The goal at this scale is not to build something that scales. It is to build something that thinks with the user, a simple but powerful system that knows their context, organises their knowledge, and offloads cognitive overhead so they can focus on higher-order work.
AI agent
Your AI agent e.g. Claude Code can read, write, and reorganise files on instruction with a structured set of executable skills. To set up the agent skills, you simply explain what you do day to day, and the agent creates the skills it will use later on.
Folder structure
The architecture is simple: Andrej Karpathy popularised a version of this small scale approach: a local folder to drop raw information files, a folder for the agent to maintain organised knowledge, and an output folder the agent saves it’s outputs.
The architecture is simply Markdown files, navigable by an AI agent. Plain text is the most durable, portable, and AI-readable format that exists. No database, no proprietary format, no platform lock-in.
Knowledge base
The result is a system where you can drop a 40-page document, tell your agent to use a skill (based on your workflow), and it will use the knowledge base and your skill to complete an eight hour task in minutes.
This is not a toy. For a solo practitioner, consultant, or small team, a well-designed personal AI operating system is more useful day-to-day than some enterprise AI deployments.
SMB: Training and Fine-Tuning
When larger teams or multiple teams to share skills and knowledge, then its time to scale up, gain access permissions and the power to search your knowledge base from intent not just keyword search. The small-scale approach makes this possible without spending a fortune.
Higher quality responses
Set up a RAG system on a single consumer GPU, or even a CPU. If you have the time to move t a learning pace, you can user cheaper models that run overnight, reducing costs. You’ll be setting up document loaders, chunkers, embedding models and vector databases.
You’ll fine-tune a small model on a specific task. The point is not the output, it is that you have built the thing from first principles and now you understand it. That understanding is not optional for serious practitioners; it is the foundation everything else stands on.
Distributed knowledge
At this level you are building and maintaining infrastructure so you can fine-tune proprietary data, learn how models work, build domain-specific classifiers or generators where general-purpose models underperform.

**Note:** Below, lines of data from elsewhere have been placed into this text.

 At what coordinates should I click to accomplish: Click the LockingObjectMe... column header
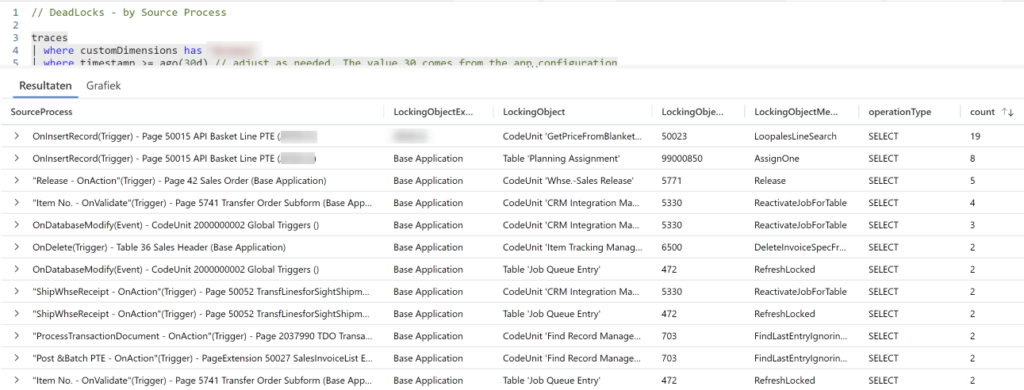(x=796, y=112)
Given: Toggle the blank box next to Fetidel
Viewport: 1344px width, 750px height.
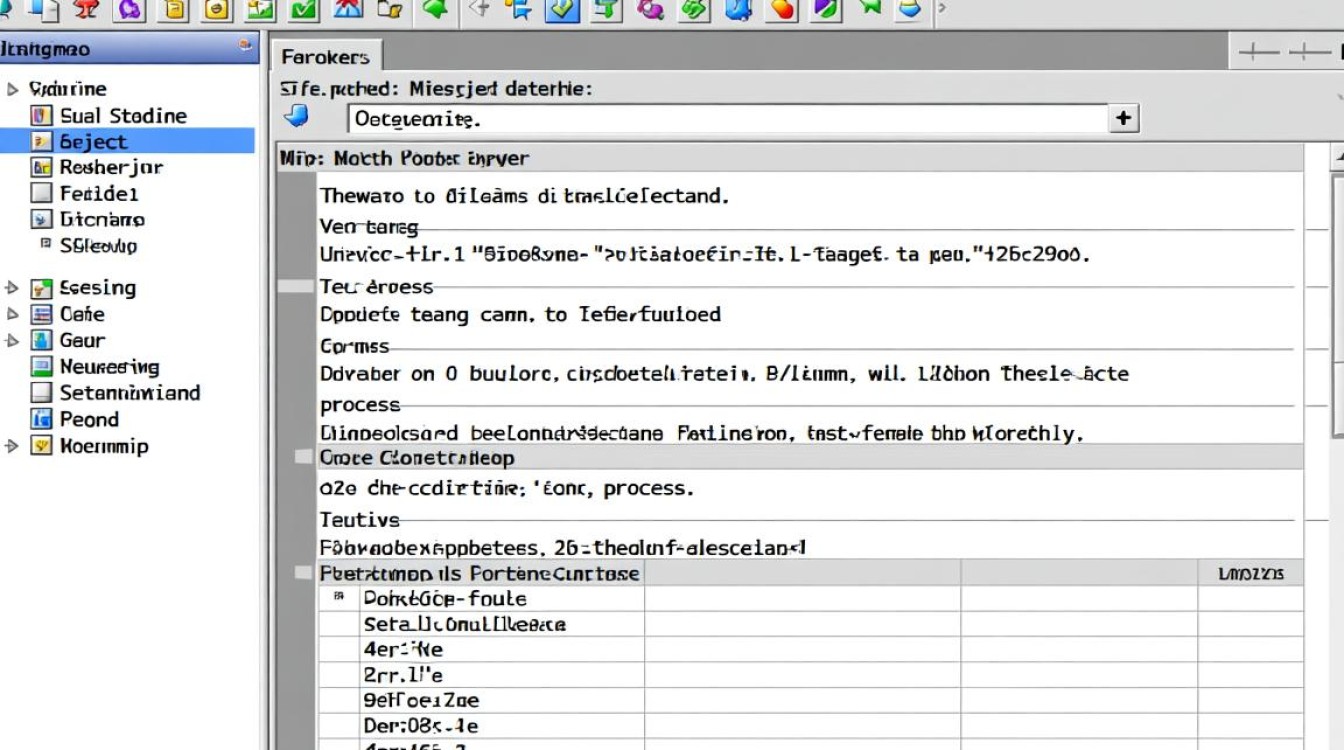Looking at the screenshot, I should [41, 193].
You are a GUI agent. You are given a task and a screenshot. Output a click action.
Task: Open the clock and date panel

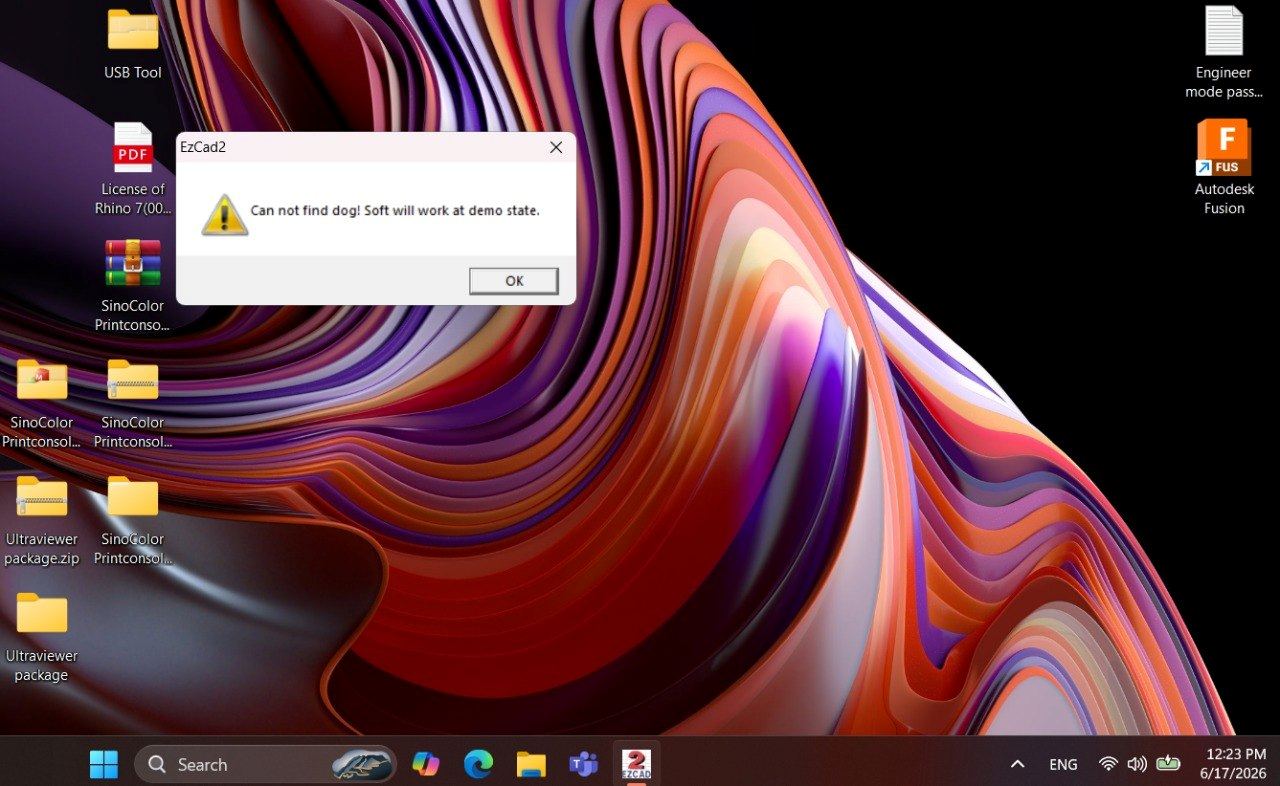1236,764
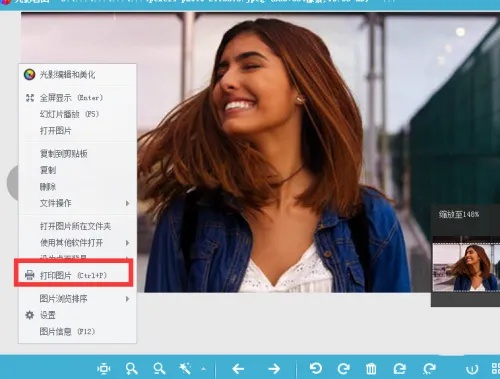Expand the small arrow beside magic wand
Viewport: 500px width, 379px height.
[203, 369]
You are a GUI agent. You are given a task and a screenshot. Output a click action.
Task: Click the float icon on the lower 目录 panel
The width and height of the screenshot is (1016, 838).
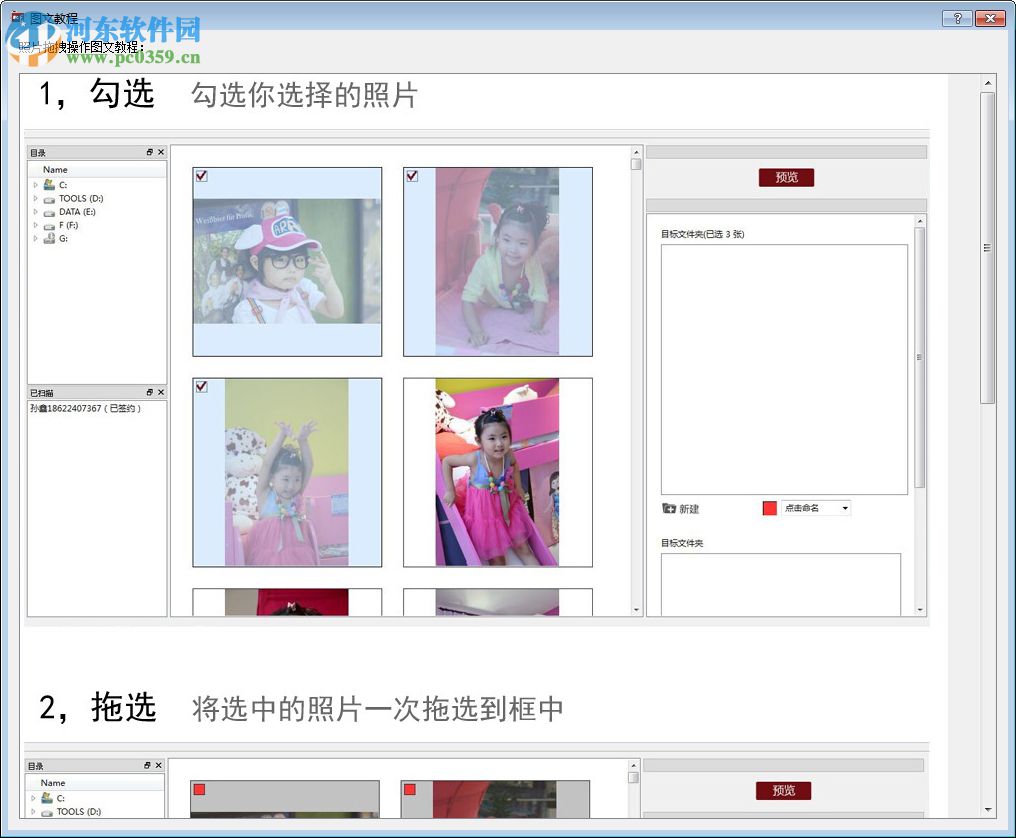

Large Scale: Enterprise AI Infrastructure
At large scale, the architecture changes category. You are no longer primarily training models, you are orchestrating them at speed, across distributed systems, with reliability and cost constraints that require real engineering. £2k–£20k+ months of engineering set up, and ongoing maintenance, depending on complexity.
At this scale you will RAG system won’t be fine tuning models, it fetches relevant documents at inference time and passes them as context. The goal is low latency and high throughput, not model innovation. Single-model calls give way to multi-agent pipelines. Specialist agents handle discrete tasks (research, writing, validation, routing), coordinated by an orchestrator. Cost routing makes use of cheaper models for simpler tasks and frontier models where it matters.
Now guardrails and governance protect high stakes risks. systems require input and output validation, content filtering, PII detection, audit logging, and human-in-the-loop escalation paths for edge cases. These are not optional features; they are what makes the system safe to deploy at scale. Observability will also be factored in.
This requires significant engineering investment upfront, and ongoing maintenance, which pays back with volume. At this scale the question is, is the ROI good enough?
Choosing Your Architecture
A team of 12 does not need a distributed agent orchestration platform. A solo consultant does not need a fine-tuning pipeline. And almost nobody needs to train a model from scratch.
Start with the personal scale. Get sharp on what AI can actually do for you. Then move to fine-tuning only when a general-purpose model demonstrably fails at your specific task. Move to large-scale infrastructure only when you have a production use case with real volume that justifies the engineering cost.
The architecture that serves you best is almost always the simplest one that solves the problem in front of you. Scale when you have to, not before.